* **Selected text**
* * *
You are a sea creature, too.
Odd, you might think, but the reality is you are able to breathe and drink -- basically survive -- as a result of your relationship with the ocean, that beautiful deep blue.
The ocean covers more than 72% of the planet, drives the world's weather systems and creates more than half of the oxygen we breathe. As such, it forms an absolutely crucial part of our very existence and everyday life on earth. As the skipper of the Plastiki, my relationship with the ocean is very apparent. In fact, as I write this I am in the middle of the Pacific, just a few degrees south of the Equator, under the shade of a reclaimed sail. I can hear the Plastiki's inner workings and her 12,000 reclaimed plastic bottles moving through the waves, as we part sail part drift our way from San Francisco, across one of the world's largest expanses of ocean, towards Australia.
I have been a professional sailor most of my working life, taking lessons from the ocean on how to respect our planet and respond to an ever-changing environment. I have learned from experience that the moment you turn your back on Mother Nature, she will remind you who is boss. As a sailor it is easy to visualize how our survival is directly linked to the ocean. However, there was one very clear moment when it really dawned on me how little respect we as humans have for our life support system. To put it prosaically, it dawned on me that if I treated my boyfriend the same way we treat the ocean, he would no longer be around.
A few years ago, I realized a childhood dream -- weaving in and out of icebergs, as a pink dawn rose over a forest of glaciers, on the sub Antarctic Island of South Georgia. After more than two months at sea, we had arrived to embark upon a voyage only a handful of sailors had successfully achieved: to circumnavigate the island of South Georgia and visit the Antarctic facing shores of the south-side.
After a couple of weeks sailing along the northern shores, it was time to turn the corner. We began exploring the south side of the island, the windward facing shores of the notorious hostile Southern Ocean. Next stop, the Antarctic continent, a land that no nation has claim over and no human can permanently inhabit. A land where you feel like you are a visitor to populations of thousands of endearing penguins, smelly vampire toothed fur seals, and blubbery 4 ton elephant seals.
One day, wrapped up in so many layers that my waddle could have been mistaken for that of a penguin, I was taking a stroll to explore South Georgia's remote shore line. I scrambled round the headland and down onto a small cove to be faced with a staggering accumulation of marine debris. This sight broke my heart, literally bringing a tear to my eye. How could we, as intelligent human beings, allow ourselves to have such a far-reaching impact on a land that doesn't even feel like it belongs to the human race? An area that only a handful, if anyone, has ever stepped foot on. What on earth are we doing to the planet if how we consume has an effect here, miles from any populated town?
* * *
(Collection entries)
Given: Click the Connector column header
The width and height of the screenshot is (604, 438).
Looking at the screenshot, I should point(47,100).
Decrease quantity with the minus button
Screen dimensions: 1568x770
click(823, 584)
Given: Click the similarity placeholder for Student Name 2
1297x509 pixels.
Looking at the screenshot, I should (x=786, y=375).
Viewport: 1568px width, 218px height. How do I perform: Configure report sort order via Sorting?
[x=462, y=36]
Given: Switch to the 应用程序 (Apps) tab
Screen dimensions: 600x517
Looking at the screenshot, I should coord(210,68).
* * *
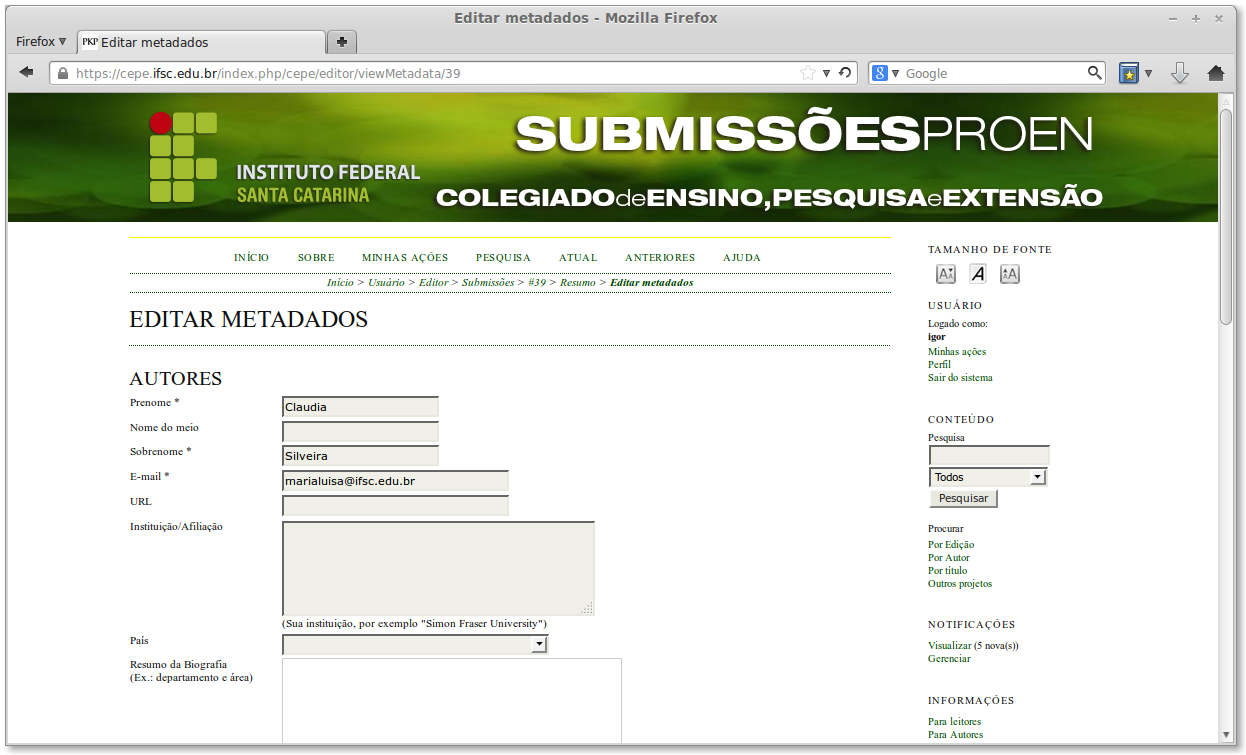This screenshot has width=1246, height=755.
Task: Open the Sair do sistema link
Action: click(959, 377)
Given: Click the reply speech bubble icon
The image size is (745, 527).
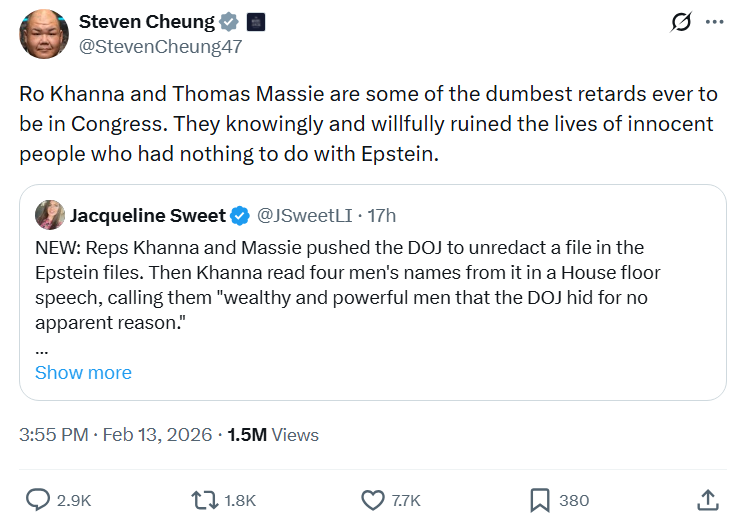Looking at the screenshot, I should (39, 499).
* * *
* **What this exercise asks**
- 1) List the animals the essay on the ocean names as populations on the Antarctic continent.
- 2) In the essay on the ocean, how many reclaimed plastic bottles does the Plastiki carry?
- 3) Write the next part of the essay on the ocean, starting after its final sentence.

* **Answer set**
- 1) penguins, fur seals, elephant seals

- 2) 12,000

- 3)
This encounter changed my life; I became driven to understand what effect we as humans are having on the planet -- our life support system -- and just how long the planet can sustain our habits.
One obstacle in my way was environmental messaging. They can be confusing - so many sides to every argument. Points can be communicated in a way that leave us feeling like the problems are so huge they can only be addressed by scientists, governments and futurists, and that we have little capacity to make a difference ourselves.
But we can. Look at the example of the discovery of the five 'garbage patches' in the oceans. These garbage patches are vortexes that form where two ocean currents meet, in effect a giant oceanic toilet that never flushes. Captain Charles Moore discovered the Great Pacific Garbage Patch, an area in the Pacific estimated to be twice the size of Texas. The trash is literally transformed into a toxic plastic soup, where one part plankton to six parts plastic could be trawled.
I discovered that 60% of the plastic found in these areas comprises what can be called "one life plastic" -- the plastic bags, styrene foam food containers and plastic drinks bottles we use on a daily basis. Items consumed in a flash to make our lives more convenient but that have a life expectancy that exceeds ours by more than seven fold - that's 500 YEARS people! This just doesn't make sense; one hour in our possession = 500 years on the planet. It's utter madness. So you see, as consumers, the issue of marine debris is our problem, and not only that of the scientists. It is a crisis that we can help to stop at source TODAY.
Wherever we live, we need to feel a connection to the oceans; they are our umbilical cord to life, they drive the world's weather systems, are the source of more than half the oxygen we breathe, and ensure that we can take our next sip of water.
With little effort, we can all start doing something to help. For the duration of the Plastiki expedition and beyond, I urge you to remember your reuseable water bottle. This alone will help reduce the 200 billion liters of bottled water consumed each year.